**Instruction**
Copy the lines from the one containing "Ubezpieczenia (644, 1027)" to the one containing "Kontakt (953, 28)", both included, without any changes.
— BEGIN Excerpted records —
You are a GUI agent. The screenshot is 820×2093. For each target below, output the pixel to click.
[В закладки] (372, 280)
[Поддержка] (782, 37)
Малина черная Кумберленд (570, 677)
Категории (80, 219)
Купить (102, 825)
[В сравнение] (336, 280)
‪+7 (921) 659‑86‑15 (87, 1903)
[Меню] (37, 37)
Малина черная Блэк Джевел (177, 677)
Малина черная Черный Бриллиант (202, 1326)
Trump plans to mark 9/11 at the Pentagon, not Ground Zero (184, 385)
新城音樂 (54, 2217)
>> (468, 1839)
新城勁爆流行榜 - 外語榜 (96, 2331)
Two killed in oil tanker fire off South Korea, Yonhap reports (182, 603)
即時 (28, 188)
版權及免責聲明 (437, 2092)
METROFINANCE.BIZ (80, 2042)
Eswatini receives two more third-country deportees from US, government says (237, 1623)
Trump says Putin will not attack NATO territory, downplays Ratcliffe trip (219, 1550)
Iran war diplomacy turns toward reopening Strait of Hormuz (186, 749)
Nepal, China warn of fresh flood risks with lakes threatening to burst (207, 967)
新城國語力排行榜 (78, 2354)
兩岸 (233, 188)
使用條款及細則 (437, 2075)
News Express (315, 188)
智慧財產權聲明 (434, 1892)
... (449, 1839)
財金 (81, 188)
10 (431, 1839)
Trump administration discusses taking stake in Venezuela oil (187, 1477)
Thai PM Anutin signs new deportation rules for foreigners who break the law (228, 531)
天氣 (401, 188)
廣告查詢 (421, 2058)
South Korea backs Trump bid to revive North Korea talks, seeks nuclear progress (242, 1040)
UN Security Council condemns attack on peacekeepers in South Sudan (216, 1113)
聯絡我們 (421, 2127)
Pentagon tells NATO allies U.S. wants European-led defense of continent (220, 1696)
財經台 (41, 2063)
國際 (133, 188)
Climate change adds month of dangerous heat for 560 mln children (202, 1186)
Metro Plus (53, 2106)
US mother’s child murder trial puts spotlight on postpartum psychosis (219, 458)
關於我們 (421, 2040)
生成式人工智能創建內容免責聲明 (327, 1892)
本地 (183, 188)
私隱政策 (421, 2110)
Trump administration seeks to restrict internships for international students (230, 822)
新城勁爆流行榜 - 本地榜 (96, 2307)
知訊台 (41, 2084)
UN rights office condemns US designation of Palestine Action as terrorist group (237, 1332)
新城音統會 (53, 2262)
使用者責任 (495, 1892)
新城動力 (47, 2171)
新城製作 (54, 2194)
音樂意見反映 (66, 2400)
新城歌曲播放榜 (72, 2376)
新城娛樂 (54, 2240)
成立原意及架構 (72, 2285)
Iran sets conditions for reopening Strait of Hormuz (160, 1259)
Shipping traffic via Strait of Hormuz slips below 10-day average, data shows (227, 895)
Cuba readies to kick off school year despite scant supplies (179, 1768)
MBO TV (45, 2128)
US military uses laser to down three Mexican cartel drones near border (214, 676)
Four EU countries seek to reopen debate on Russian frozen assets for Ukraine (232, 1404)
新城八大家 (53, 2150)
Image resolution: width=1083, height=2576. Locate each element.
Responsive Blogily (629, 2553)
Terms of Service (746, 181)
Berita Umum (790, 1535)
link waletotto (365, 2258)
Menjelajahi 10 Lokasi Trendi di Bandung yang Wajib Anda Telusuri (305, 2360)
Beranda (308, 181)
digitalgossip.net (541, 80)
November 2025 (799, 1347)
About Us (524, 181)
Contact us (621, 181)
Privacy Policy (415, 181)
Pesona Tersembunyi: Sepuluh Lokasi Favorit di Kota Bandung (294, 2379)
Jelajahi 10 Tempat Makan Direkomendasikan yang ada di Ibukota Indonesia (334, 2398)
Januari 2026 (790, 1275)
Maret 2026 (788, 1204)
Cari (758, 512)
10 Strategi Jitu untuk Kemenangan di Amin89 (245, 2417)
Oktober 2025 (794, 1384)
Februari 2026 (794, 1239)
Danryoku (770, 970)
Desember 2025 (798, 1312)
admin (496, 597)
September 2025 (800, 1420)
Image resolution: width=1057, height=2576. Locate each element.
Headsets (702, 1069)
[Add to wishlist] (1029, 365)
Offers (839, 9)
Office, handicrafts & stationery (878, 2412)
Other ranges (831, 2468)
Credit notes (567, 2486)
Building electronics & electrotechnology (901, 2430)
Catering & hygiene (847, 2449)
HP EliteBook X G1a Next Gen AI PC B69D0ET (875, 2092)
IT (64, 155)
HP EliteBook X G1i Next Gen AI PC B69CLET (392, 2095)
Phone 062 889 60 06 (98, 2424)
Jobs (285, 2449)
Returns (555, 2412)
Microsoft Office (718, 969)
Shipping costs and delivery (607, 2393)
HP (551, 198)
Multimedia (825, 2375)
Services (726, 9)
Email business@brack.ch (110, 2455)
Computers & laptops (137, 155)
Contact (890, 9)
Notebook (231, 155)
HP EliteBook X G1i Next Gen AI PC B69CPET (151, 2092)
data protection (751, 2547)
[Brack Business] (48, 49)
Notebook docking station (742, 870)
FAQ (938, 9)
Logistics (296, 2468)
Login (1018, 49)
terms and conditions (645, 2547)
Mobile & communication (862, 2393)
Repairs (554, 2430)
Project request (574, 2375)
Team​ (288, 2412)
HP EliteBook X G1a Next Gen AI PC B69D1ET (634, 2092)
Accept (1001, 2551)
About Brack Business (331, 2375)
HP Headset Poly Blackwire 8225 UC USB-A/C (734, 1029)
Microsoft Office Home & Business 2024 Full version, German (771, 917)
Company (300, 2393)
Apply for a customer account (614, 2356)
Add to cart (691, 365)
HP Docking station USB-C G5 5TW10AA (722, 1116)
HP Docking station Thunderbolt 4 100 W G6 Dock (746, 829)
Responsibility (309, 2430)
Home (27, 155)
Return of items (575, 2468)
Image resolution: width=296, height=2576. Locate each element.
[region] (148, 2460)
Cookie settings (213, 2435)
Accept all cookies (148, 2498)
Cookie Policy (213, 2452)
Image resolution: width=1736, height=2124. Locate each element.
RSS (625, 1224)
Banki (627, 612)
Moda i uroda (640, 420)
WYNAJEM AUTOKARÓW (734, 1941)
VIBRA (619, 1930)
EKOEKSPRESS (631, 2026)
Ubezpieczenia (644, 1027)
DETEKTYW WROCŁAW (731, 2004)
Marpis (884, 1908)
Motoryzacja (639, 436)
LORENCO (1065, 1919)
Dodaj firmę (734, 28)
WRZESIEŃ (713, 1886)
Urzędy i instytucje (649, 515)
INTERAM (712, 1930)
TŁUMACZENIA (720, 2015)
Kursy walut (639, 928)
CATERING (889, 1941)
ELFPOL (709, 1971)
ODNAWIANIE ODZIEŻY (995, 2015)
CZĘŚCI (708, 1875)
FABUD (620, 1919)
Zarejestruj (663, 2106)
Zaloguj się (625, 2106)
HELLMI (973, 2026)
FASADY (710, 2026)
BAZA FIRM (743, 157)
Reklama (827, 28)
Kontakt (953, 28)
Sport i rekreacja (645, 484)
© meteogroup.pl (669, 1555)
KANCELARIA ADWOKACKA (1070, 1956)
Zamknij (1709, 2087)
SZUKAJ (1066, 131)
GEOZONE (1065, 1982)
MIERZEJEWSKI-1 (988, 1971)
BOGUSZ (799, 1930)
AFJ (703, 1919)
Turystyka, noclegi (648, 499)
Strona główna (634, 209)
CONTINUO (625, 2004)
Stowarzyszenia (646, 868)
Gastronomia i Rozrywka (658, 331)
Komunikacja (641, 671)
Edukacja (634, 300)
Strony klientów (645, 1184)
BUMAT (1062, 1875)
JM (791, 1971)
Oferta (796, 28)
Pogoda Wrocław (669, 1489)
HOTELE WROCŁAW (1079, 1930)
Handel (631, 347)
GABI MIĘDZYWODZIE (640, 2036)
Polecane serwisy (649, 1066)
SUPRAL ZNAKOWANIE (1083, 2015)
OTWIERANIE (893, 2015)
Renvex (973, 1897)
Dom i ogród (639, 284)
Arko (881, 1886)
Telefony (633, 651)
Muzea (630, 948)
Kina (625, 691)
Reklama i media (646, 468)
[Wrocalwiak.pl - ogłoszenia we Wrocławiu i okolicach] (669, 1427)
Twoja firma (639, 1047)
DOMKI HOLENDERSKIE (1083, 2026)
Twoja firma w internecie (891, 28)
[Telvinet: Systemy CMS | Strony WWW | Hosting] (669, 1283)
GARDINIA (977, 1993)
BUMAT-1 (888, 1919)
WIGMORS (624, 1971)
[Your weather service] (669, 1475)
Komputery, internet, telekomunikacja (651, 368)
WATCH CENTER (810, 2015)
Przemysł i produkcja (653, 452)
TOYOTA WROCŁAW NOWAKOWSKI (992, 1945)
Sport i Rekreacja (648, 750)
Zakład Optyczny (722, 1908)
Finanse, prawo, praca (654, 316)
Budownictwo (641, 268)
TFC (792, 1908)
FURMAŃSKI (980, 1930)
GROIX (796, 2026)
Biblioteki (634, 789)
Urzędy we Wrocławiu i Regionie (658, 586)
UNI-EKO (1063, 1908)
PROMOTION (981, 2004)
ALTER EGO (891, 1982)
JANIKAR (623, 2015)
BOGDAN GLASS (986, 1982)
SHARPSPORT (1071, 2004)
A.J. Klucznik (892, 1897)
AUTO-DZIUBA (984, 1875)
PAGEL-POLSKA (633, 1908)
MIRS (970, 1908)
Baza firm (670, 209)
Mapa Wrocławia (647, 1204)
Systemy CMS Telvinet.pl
— END Excerpted records —
**Answer to this problem**
Ubezpieczenia (644, 1027)
DETEKTYW WROCŁAW (731, 2004)
Marpis (884, 1908)
Motoryzacja (639, 436)
LORENCO (1065, 1919)
Dodaj firmę (734, 28)
WRZESIEŃ (713, 1886)
Urzędy i instytucje (649, 515)
INTERAM (712, 1930)
TŁUMACZENIA (720, 2015)
Kursy walut (639, 928)
CATERING (889, 1941)
ELFPOL (709, 1971)
ODNAWIANIE ODZIEŻY (995, 2015)
CZĘŚCI (708, 1875)
FABUD (620, 1919)
Zarejestruj (663, 2106)
Zaloguj się (625, 2106)
HELLMI (973, 2026)
FASADY (710, 2026)
BAZA FIRM (743, 157)
Reklama (827, 28)
Kontakt (953, 28)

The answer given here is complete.